WHAT TO DO |
Write the whole listing out again, word for word.

EXTRACTED INFORMATION |

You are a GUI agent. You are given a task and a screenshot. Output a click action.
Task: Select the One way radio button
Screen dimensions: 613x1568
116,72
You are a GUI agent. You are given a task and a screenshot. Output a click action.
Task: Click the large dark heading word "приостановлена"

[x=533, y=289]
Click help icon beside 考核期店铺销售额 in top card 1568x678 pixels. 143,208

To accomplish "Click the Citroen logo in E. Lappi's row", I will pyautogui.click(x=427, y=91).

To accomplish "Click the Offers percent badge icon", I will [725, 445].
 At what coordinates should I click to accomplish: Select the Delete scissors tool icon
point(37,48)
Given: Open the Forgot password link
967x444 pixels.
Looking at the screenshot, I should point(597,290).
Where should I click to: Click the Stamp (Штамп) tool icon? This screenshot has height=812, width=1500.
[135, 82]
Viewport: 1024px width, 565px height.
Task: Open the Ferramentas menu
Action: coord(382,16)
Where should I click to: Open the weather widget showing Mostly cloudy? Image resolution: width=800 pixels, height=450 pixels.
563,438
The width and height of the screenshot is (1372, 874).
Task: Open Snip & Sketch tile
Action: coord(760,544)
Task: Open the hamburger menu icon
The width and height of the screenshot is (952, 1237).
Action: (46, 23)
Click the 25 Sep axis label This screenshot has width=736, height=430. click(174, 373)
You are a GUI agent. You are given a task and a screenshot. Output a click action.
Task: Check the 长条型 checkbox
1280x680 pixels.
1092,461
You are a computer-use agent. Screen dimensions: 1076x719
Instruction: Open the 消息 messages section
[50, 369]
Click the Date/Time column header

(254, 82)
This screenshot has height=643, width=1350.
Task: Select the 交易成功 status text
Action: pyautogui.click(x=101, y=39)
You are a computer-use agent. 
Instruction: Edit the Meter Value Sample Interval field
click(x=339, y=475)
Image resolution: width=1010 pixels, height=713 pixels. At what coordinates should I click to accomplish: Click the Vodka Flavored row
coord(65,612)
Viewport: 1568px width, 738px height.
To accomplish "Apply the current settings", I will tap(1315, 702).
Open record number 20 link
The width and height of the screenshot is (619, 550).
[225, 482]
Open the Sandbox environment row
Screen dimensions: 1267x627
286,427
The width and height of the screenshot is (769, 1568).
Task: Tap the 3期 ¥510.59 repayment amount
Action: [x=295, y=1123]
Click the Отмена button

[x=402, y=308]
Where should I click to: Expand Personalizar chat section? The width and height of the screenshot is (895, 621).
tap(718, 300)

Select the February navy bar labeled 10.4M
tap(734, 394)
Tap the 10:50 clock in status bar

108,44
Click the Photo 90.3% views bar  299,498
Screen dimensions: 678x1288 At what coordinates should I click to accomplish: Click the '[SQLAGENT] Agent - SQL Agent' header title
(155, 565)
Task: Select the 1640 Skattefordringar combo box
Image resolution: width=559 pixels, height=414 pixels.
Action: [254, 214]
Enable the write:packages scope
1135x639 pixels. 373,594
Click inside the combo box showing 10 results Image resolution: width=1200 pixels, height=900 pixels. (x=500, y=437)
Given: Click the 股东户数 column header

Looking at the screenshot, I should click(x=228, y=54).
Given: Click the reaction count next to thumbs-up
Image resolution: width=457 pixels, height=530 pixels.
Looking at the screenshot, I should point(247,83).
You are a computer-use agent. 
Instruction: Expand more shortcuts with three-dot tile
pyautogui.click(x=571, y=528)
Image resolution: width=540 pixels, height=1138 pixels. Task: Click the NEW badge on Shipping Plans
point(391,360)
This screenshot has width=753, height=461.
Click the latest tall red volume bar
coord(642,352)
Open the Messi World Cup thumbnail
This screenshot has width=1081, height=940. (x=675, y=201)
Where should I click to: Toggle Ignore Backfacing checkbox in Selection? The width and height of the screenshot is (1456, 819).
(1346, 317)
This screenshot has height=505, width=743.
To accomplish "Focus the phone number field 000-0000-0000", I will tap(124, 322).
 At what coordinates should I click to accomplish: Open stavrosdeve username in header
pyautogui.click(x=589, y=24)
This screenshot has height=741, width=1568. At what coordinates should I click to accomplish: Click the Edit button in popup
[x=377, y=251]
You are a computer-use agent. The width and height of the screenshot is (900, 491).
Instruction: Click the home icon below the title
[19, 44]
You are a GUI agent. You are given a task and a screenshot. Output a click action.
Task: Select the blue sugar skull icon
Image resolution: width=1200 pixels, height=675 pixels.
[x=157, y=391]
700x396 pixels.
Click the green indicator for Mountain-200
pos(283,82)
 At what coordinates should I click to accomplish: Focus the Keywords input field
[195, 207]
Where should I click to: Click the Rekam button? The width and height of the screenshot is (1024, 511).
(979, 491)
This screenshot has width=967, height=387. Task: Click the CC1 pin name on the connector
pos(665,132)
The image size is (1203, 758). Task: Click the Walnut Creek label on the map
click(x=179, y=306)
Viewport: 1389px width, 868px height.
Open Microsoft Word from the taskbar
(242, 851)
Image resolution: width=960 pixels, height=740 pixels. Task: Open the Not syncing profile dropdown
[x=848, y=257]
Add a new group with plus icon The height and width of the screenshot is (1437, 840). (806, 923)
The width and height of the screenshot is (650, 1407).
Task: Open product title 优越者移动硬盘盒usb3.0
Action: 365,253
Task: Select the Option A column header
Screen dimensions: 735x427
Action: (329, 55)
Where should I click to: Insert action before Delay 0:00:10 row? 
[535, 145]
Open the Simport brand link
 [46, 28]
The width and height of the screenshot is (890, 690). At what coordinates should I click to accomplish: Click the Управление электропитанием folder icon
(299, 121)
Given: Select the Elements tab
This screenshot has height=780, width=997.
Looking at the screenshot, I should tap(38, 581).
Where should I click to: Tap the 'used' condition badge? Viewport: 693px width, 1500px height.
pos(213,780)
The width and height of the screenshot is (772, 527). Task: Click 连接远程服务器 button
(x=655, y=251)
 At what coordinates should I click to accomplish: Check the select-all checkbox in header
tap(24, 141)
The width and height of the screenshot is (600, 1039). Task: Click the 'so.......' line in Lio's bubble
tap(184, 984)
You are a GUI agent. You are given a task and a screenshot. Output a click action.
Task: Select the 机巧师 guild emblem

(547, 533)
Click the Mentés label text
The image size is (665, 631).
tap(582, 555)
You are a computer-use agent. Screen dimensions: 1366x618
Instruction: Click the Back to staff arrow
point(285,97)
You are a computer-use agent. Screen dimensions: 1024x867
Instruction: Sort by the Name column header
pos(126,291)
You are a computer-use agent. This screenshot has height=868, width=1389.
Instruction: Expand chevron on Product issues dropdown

RESULT OF THE EXERCISE |
You are a GUI agent. You are given a task and a screenshot. Output a click action.
Task: Select the One way radio button
Screen dimensions: 613x1568
116,72
You are a GUI agent. You are given a task and a screenshot. Output a click action.
Task: Click the large dark heading word "приостановлена"

[x=533, y=289]
Click help icon beside 考核期店铺销售额 in top card 1568x678 pixels. 143,208

To accomplish "Click the Citroen logo in E. Lappi's row", I will pyautogui.click(x=427, y=91).

To accomplish "Click the Offers percent badge icon", I will [725, 445].
 At what coordinates should I click to accomplish: Select the Delete scissors tool icon
point(37,48)
Given: Open the Forgot password link
967x444 pixels.
Looking at the screenshot, I should point(597,290).
Where should I click to: Click the Stamp (Штамп) tool icon? This screenshot has height=812, width=1500.
[135, 82]
Viewport: 1024px width, 565px height.
Task: Open the Ferramentas menu
Action: coord(382,16)
Where should I click to: Open the weather widget showing Mostly cloudy? Image resolution: width=800 pixels, height=450 pixels.
563,438
The width and height of the screenshot is (1372, 874).
Task: Open Snip & Sketch tile
Action: coord(760,544)
Task: Open the hamburger menu icon
The width and height of the screenshot is (952, 1237).
Action: (46, 23)
Click the 25 Sep axis label This screenshot has width=736, height=430. click(174, 373)
You are a GUI agent. You are given a task and a screenshot. Output a click action.
Task: Check the 长条型 checkbox
1280x680 pixels.
1092,461
You are a computer-use agent. Screen dimensions: 1076x719
Instruction: Open the 消息 messages section
[50, 369]
Click the Date/Time column header

(254, 82)
This screenshot has height=643, width=1350.
Task: Select the 交易成功 status text
Action: pyautogui.click(x=101, y=39)
You are a computer-use agent. 
Instruction: Edit the Meter Value Sample Interval field
click(x=339, y=475)
Image resolution: width=1010 pixels, height=713 pixels. At what coordinates should I click to accomplish: Click the Vodka Flavored row
coord(65,612)
Viewport: 1568px width, 738px height.
To accomplish "Apply the current settings", I will tap(1315, 702).
Open record number 20 link
The width and height of the screenshot is (619, 550).
[225, 482]
Open the Sandbox environment row
Screen dimensions: 1267x627
286,427
The width and height of the screenshot is (769, 1568).
Task: Tap the 3期 ¥510.59 repayment amount
Action: [x=295, y=1123]
Click the Отмена button

[x=402, y=308]
Where should I click to: Expand Personalizar chat section? The width and height of the screenshot is (895, 621).
tap(718, 300)

Select the February navy bar labeled 10.4M
tap(734, 394)
Tap the 10:50 clock in status bar

108,44
Click the Photo 90.3% views bar  299,498
Screen dimensions: 678x1288 At what coordinates should I click to accomplish: Click the '[SQLAGENT] Agent - SQL Agent' header title
(155, 565)
Task: Select the 1640 Skattefordringar combo box
Image resolution: width=559 pixels, height=414 pixels.
Action: [254, 214]
Enable the write:packages scope
1135x639 pixels. 373,594
Click inside the combo box showing 10 results Image resolution: width=1200 pixels, height=900 pixels. (x=500, y=437)
Given: Click the 股东户数 column header

Looking at the screenshot, I should click(x=228, y=54).
Given: Click the reaction count next to thumbs-up
Image resolution: width=457 pixels, height=530 pixels.
Looking at the screenshot, I should point(247,83).
You are a computer-use agent. 
Instruction: Expand more shortcuts with three-dot tile
pyautogui.click(x=571, y=528)
Image resolution: width=540 pixels, height=1138 pixels. Task: Click the NEW badge on Shipping Plans
point(391,360)
This screenshot has width=753, height=461.
Click the latest tall red volume bar
coord(642,352)
Open the Messi World Cup thumbnail
This screenshot has width=1081, height=940. (x=675, y=201)
Where should I click to: Toggle Ignore Backfacing checkbox in Selection? The width and height of the screenshot is (1456, 819).
(1346, 317)
This screenshot has height=505, width=743.
To accomplish "Focus the phone number field 000-0000-0000", I will tap(124, 322).
 At what coordinates should I click to accomplish: Open stavrosdeve username in header
pyautogui.click(x=589, y=24)
This screenshot has height=741, width=1568. At what coordinates should I click to accomplish: Click the Edit button in popup
[x=377, y=251]
You are a computer-use agent. The width and height of the screenshot is (900, 491).
Instruction: Click the home icon below the title
[19, 44]
You are a GUI agent. You are given a task and a screenshot. Output a click action.
Task: Select the blue sugar skull icon
Image resolution: width=1200 pixels, height=675 pixels.
[x=157, y=391]
700x396 pixels.
Click the green indicator for Mountain-200
pos(283,82)
 At what coordinates should I click to accomplish: Focus the Keywords input field
[195, 207]
Where should I click to: Click the Rekam button? The width and height of the screenshot is (1024, 511).
(979, 491)
This screenshot has width=967, height=387. Task: Click the CC1 pin name on the connector
pos(665,132)
The image size is (1203, 758). Task: Click the Walnut Creek label on the map
click(x=179, y=306)
Viewport: 1389px width, 868px height.
Open Microsoft Word from the taskbar
(242, 851)
Image resolution: width=960 pixels, height=740 pixels. Task: Open the Not syncing profile dropdown
[x=848, y=257]
Add a new group with plus icon The height and width of the screenshot is (1437, 840). (806, 923)
The width and height of the screenshot is (650, 1407).
Task: Open product title 优越者移动硬盘盒usb3.0
Action: 365,253
Task: Select the Option A column header
Screen dimensions: 735x427
Action: (329, 55)
Where should I click to: Insert action before Delay 0:00:10 row? 
[535, 145]
Open the Simport brand link
 [46, 28]
The width and height of the screenshot is (890, 690). At what coordinates should I click to accomplish: Click the Управление электропитанием folder icon
(299, 121)
Given: Select the Elements tab
This screenshot has height=780, width=997.
Looking at the screenshot, I should tap(38, 581).
Where should I click to: Tap the 'used' condition badge? Viewport: 693px width, 1500px height.
pos(213,780)
The width and height of the screenshot is (772, 527). Task: Click 连接远程服务器 button
(x=655, y=251)
 At what coordinates should I click to accomplish: Check the select-all checkbox in header
tap(24, 141)
The width and height of the screenshot is (600, 1039). Task: Click the 'so.......' line in Lio's bubble
tap(184, 984)
You are a GUI agent. You are given a task and a screenshot. Output a click action.
Task: Select the 机巧师 guild emblem

(547, 533)
Click the Mentés label text
The image size is (665, 631).
tap(582, 555)
You are a computer-use agent. Screen dimensions: 1366x618
Instruction: Click the Back to staff arrow
point(285,97)
You are a computer-use agent. Screen dimensions: 1024x867
Instruction: Sort by the Name column header
pos(126,291)
You are a computer-use agent. This screenshot has height=868, width=1389.
Instruction: Expand chevron on Product issues dropdown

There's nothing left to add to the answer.